EXERCISE AIM – Put the stretch from the line containing "The image size is (1568, 760)." through the end of the items into a two-column CSV with the columns "text" and "answer", one row per item, each value in its own quoted field with line breaks turned into spaces. Leave the pictures out.

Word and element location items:
• • • • •

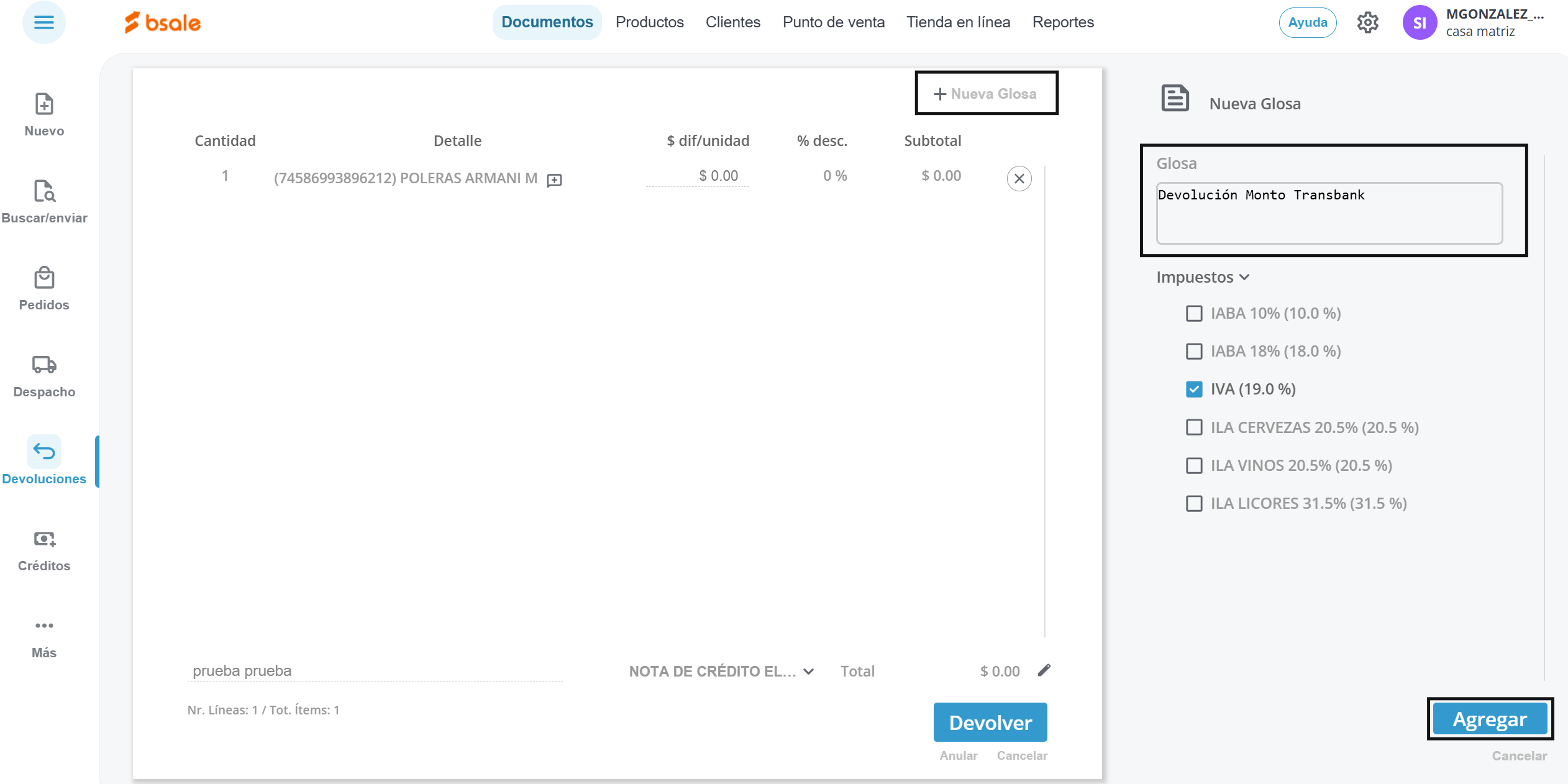The height and width of the screenshot is (784, 1568).
Task: Switch to the Productos menu tab
Action: point(649,22)
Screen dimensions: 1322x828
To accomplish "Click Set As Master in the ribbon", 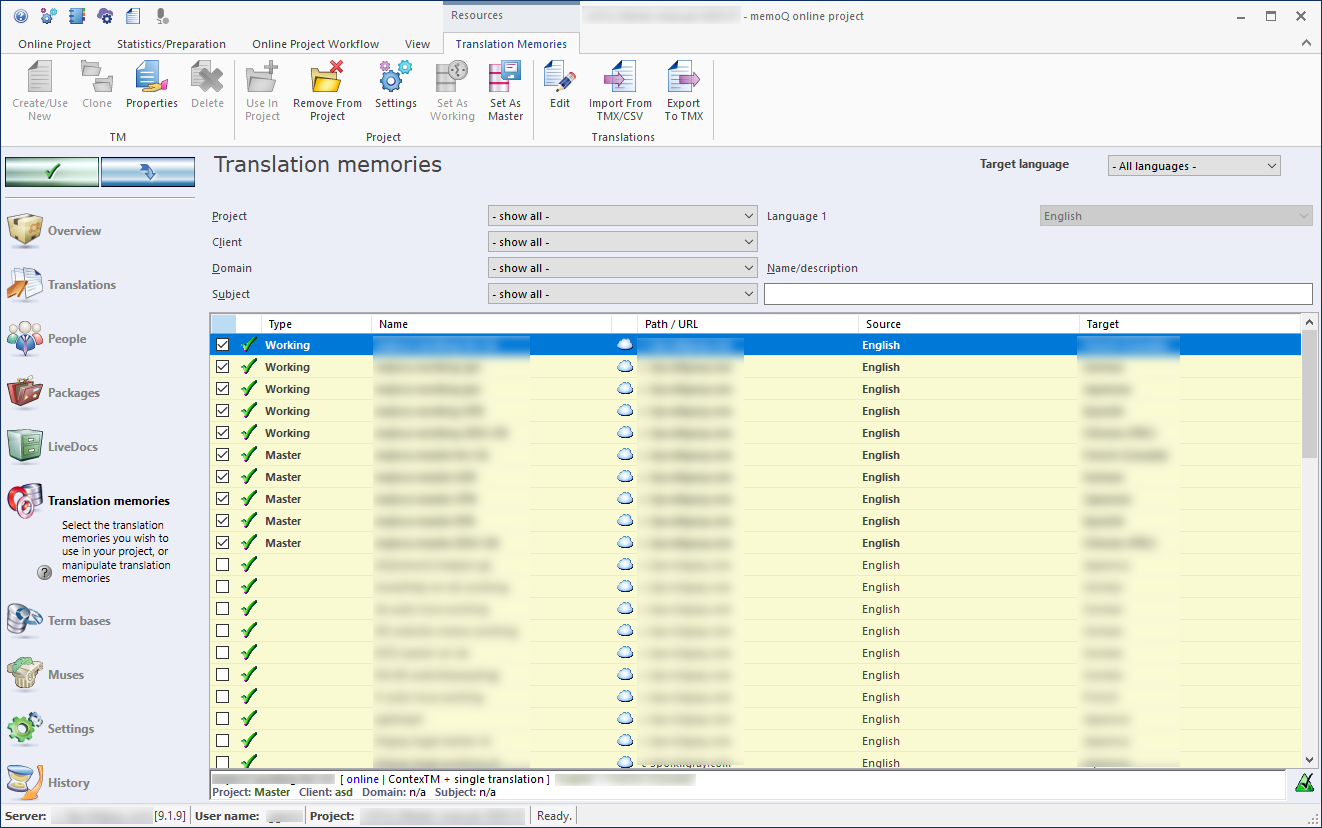I will click(505, 90).
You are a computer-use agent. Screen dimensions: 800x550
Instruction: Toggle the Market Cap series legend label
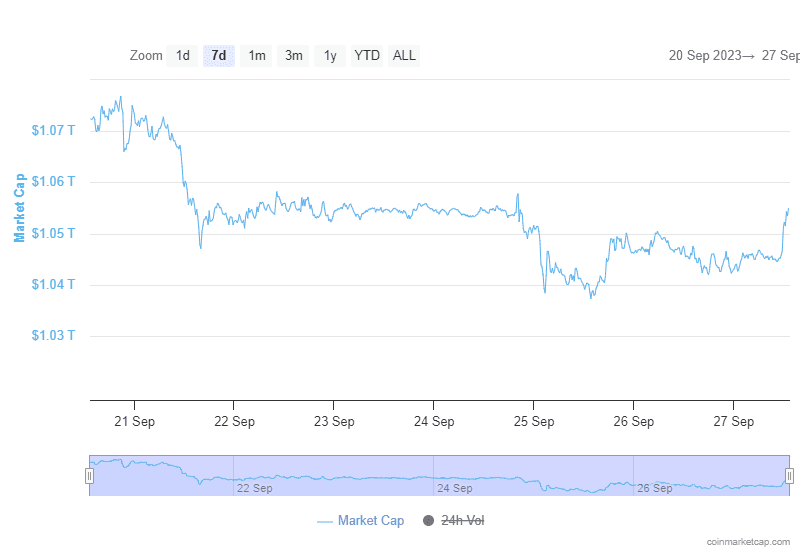click(x=370, y=521)
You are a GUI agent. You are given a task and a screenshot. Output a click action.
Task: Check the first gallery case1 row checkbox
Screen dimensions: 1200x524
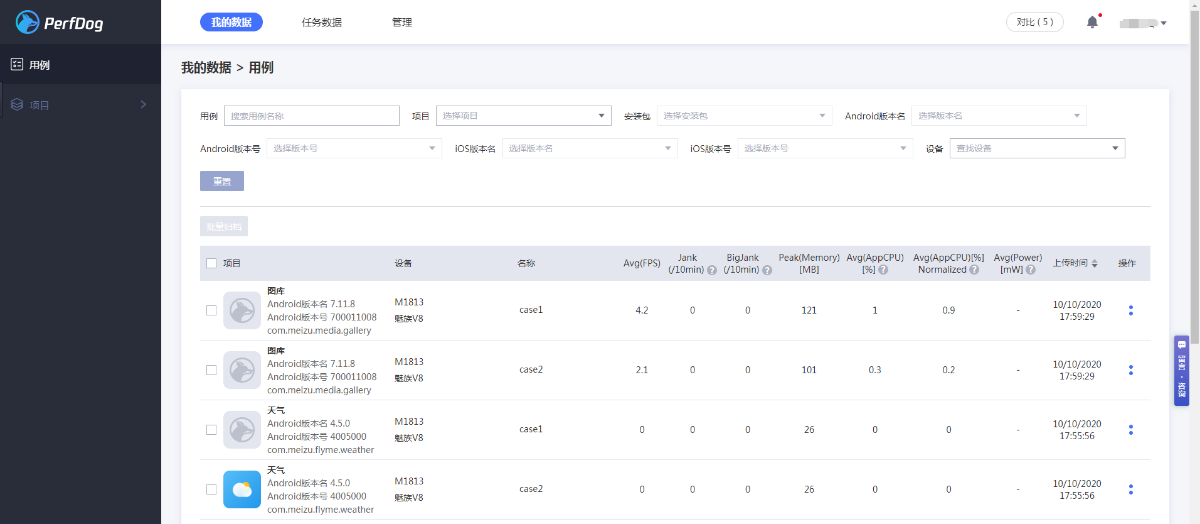pos(211,310)
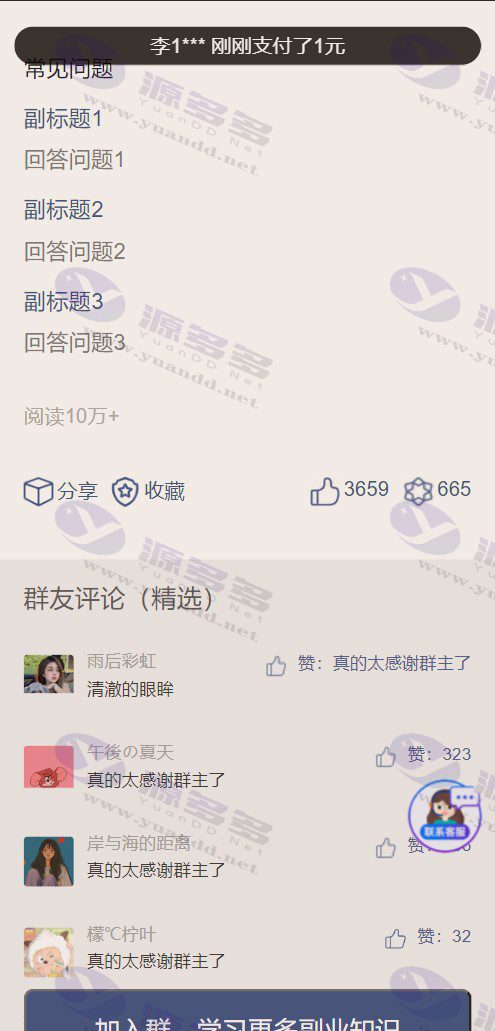Image resolution: width=495 pixels, height=1031 pixels.
Task: Tap the 李1*** payment notification banner
Action: 248,46
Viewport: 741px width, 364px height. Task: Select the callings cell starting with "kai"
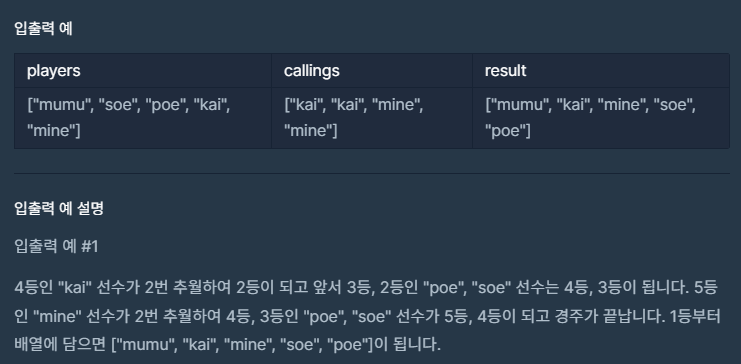(372, 118)
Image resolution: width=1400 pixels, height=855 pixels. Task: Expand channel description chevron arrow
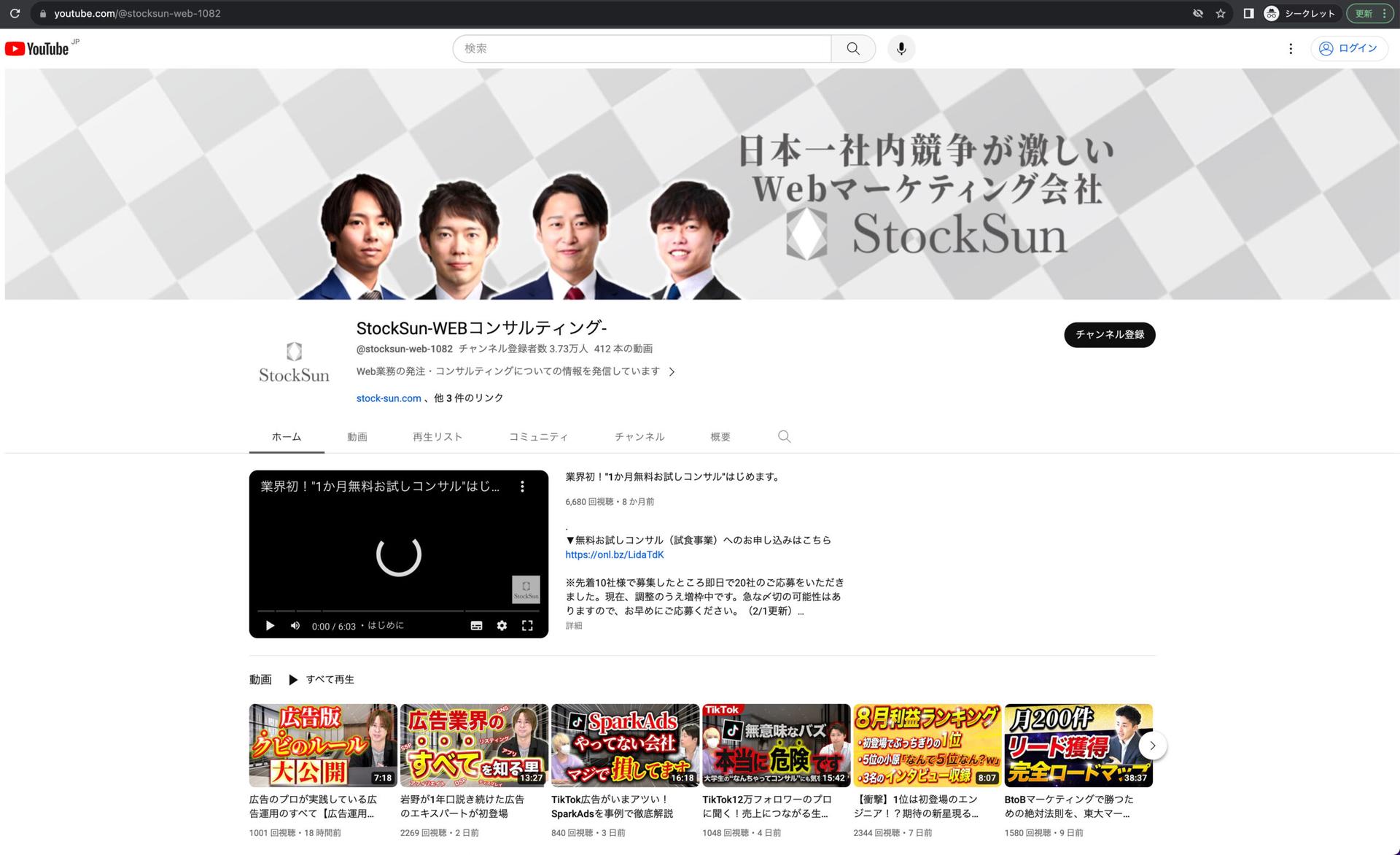(x=672, y=372)
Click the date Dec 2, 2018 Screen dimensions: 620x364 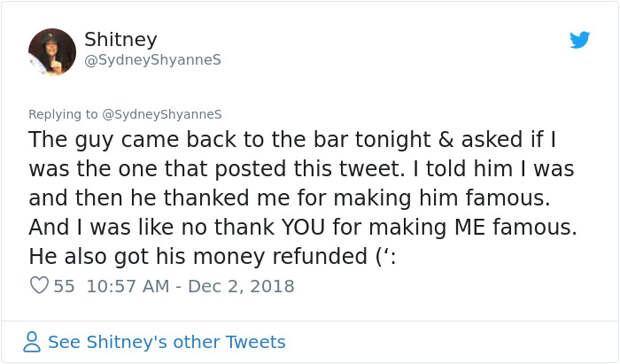click(x=241, y=286)
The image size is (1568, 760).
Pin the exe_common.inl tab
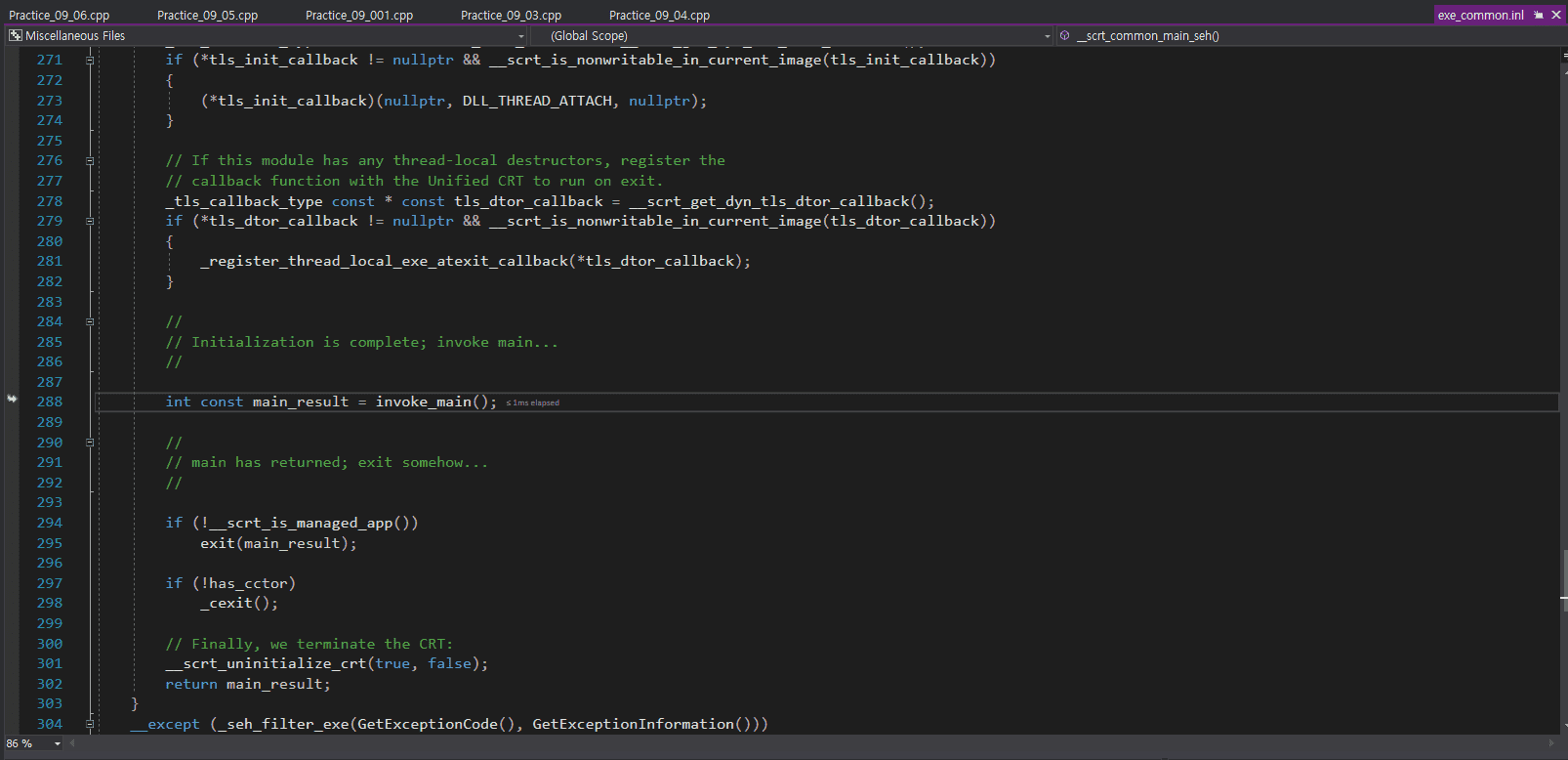click(1539, 15)
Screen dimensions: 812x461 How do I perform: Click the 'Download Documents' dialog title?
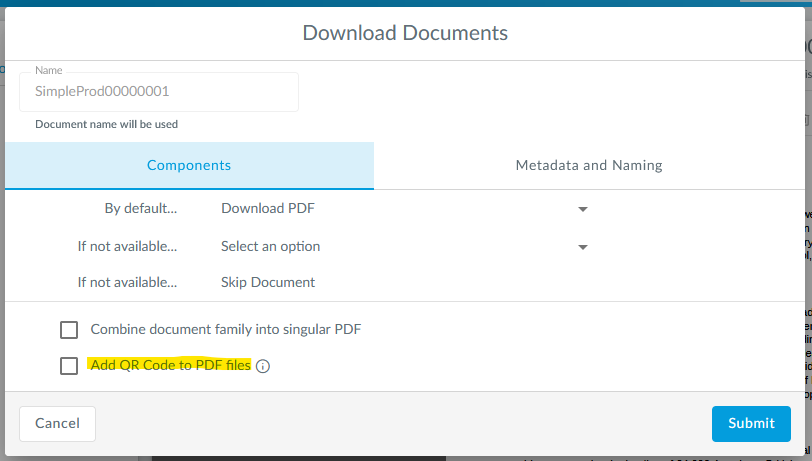point(405,33)
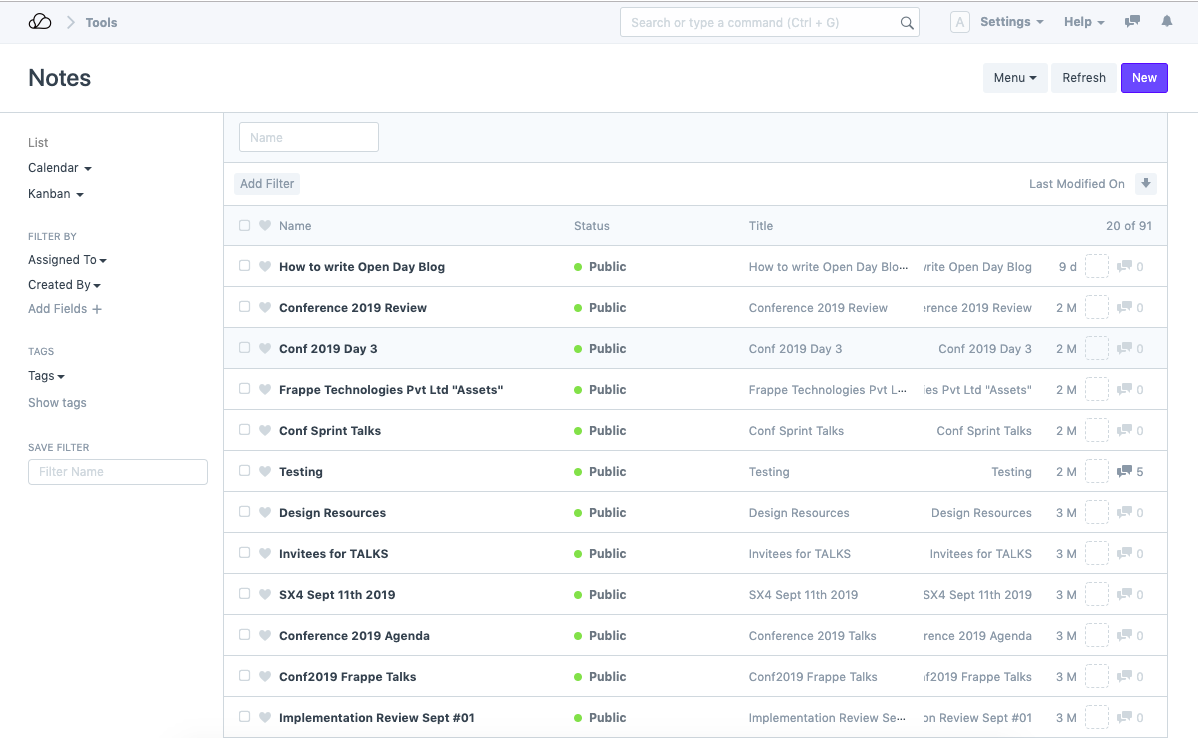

• • • • •

TASK SOLUTION –
text,answer
"The image size is (1568, 760). Pin the exe_common.inl tab","click(1539, 15)"
"Screen dimensions: 812x461 How do I perform: Click the 'Download Documents' dialog title?","point(405,33)"